En febrero de 2013, tres personas fueron detenidas en Torrelavega acusadas de espionaje. Sí, de espionaje. Los individuos eran miembros de una red de delación ... controlada por los servicios de inteligencia iraníes desde su embajada en Madrid. Se habían infiltrado en una ONG de la ciudad para, como voluntarios, identificar, detectar y sonsacar información a sus nacionales, que, tras haber huido de su país, se refugiaban en el Centro de Acogida de Cruz Roja en Torrelavega, y que trataban de conseguir el estatus de asilados en España. La noticia era cierta pero fue tenida en serio por casi nadie.
Aún no se había acuñado –ni mucho menos globalizado– el anglicismo 'fake news' para definir, con la economía de lenguaje tan cómoda y propia de los anglosajones, una noticia falsa, expresar en definitiva lo que en el español pastoriego más castizo se denomina 'paparrucha', una inflexión, por cierto, injustamente obsoleta. El término anglosajón casi ni se usaba hasta la campaña electoral de 2016, en la que los rusos utilizaron las redes sociales para intoxicar, pero fue un mes después de ganar las elecciones cuando Trump lo puso de moda para aguijonear a la CNN y descalificar las noticias que le fueran desfavorables, lanzándolo a la órbita global.
En la redes sociales es donde cualquier arana se convierte fácilmente en noticia. Hace un par de años circuló la martingala, de que, por ejemplo, Ciudadanos impondría el servicio militar para los 'ninis' (acrónimo de quienes ni estudian ni trabajan) generando nada menos que 269.000 interacciones en Facebook. Otra 'fake news' que logró una gran circulación por los canales sociales de internet fue la 'noticia falsa' de que Podemos tenía intención de prohibir las procesiones de Semana Santa para no ofender a los musulmanes.
Al margen de las intromisiones con fines políticos que puedan impulsar la circulación de falsedades hasta adquirir el estadio superior de noticias, se ha establecido de forma contundente una nueva especie denominada 'periodistas ciudadanos' que se dedican a difundir lo que ven, o creen ver, a través de las redes sociales añadiendo una personal explicación o información en forme de tuit, convirtiéndose así –peligrosamente– en un remedo de corresponsal.
De las etiquetas que lastran esta profesión quizás la de 'periodista ciudadano' sea una de las más peligrosas. Antes, el usuario necesitaba el rigor de un profesional formado, culto. Ahora, cualquiera puede acceder a una fuente primaria sin tratamiento, en palabras del escritor Arturo Pérez Reverte.
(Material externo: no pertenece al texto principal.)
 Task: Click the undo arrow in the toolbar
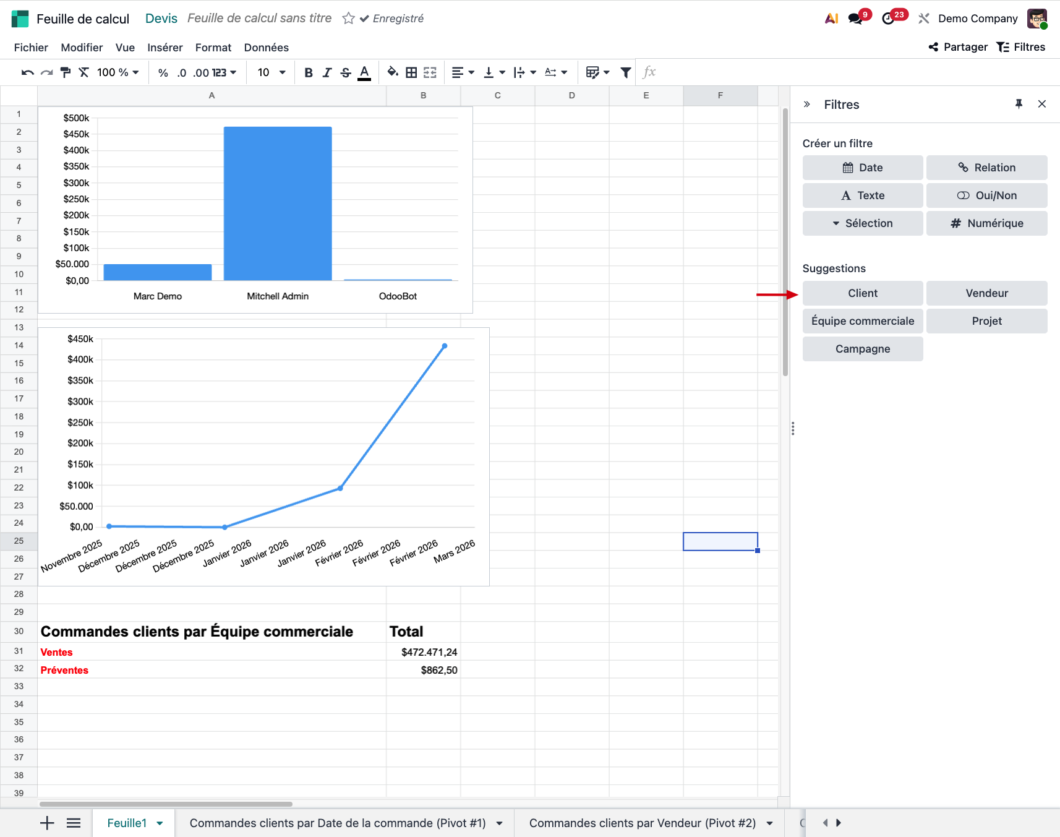coord(27,73)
El interés por inmiscuirse y conseguir preeminencia en la vida política y social ha determinado la aparición de páginas web pseudo informativas que buscan un protagonismo del que el profesional del periodismo, casi por definición, debería estar despegado.
En aras de que la información debe 'democratizarse' los «periodistas ciudadanos» se están convirtiendo en una fuerza imparable que reivindica su derecho a comunicar sin ningún filtro –'guerrilla journalim'– reemplazando a los profesionales y poniendo en grave riesgo el derecho que los ciudadanos tienen a ser informados con garantías.
La Constitución Española de 1978 reconoce que todas las personas pueden expresar y difundir libremente los pensamientos, informaciones, ideas y opiniones mediante la palabra, el escrito o cualquier otro medio, garantía también amparada en la Declaración Universal de los Derechos Humanos. Pero la información no es una mercancía fútil o insignificante que pueda venderse en almoneda. La sociedad tiene derecho a exigir una buena información y no ser atiborrada por rumores, suposiciones o conjeturas, demandando que las noticias les lleguen con la mayor garantía posible, que se ejerza el 'fact-checking' –periodismo de datos contrastados–, a que las informaciones se comprueben microscópicamente, y esto no puede quedar en manos de cualquiera.